Given exercise — Can you write out every one of the records below word for word, leaving the pictures out?

Data for the task —
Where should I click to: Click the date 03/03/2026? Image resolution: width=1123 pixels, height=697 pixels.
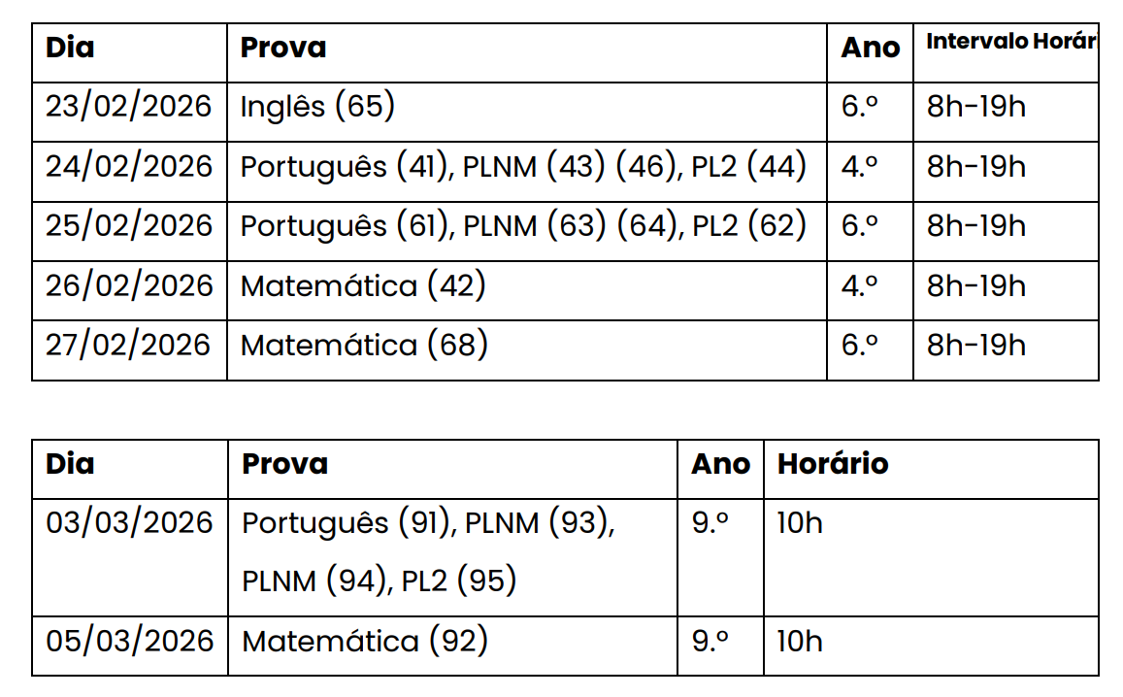(129, 522)
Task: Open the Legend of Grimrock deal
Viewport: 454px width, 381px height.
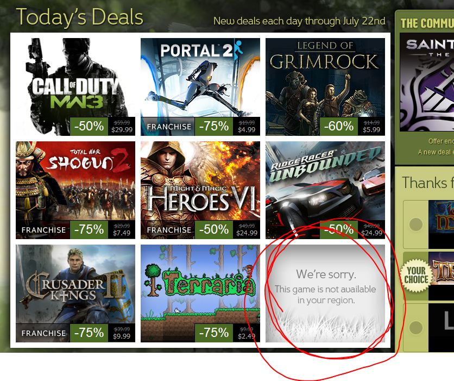Action: click(325, 87)
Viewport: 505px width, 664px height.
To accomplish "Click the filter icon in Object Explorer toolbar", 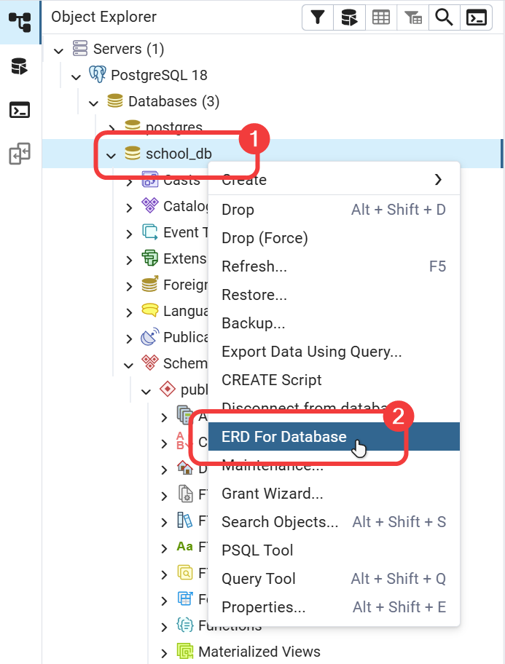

Finished exercise —
Where should I click to: Click the date 03/03/2026? Image resolution: width=1123 pixels, height=697 pixels.
(129, 522)
Task: Open the Legend of Grimrock deal
Viewport: 454px width, 381px height.
Action: click(325, 87)
Viewport: 505px width, 664px height.
To accomplish "Click the filter icon in Object Explorer toolbar", 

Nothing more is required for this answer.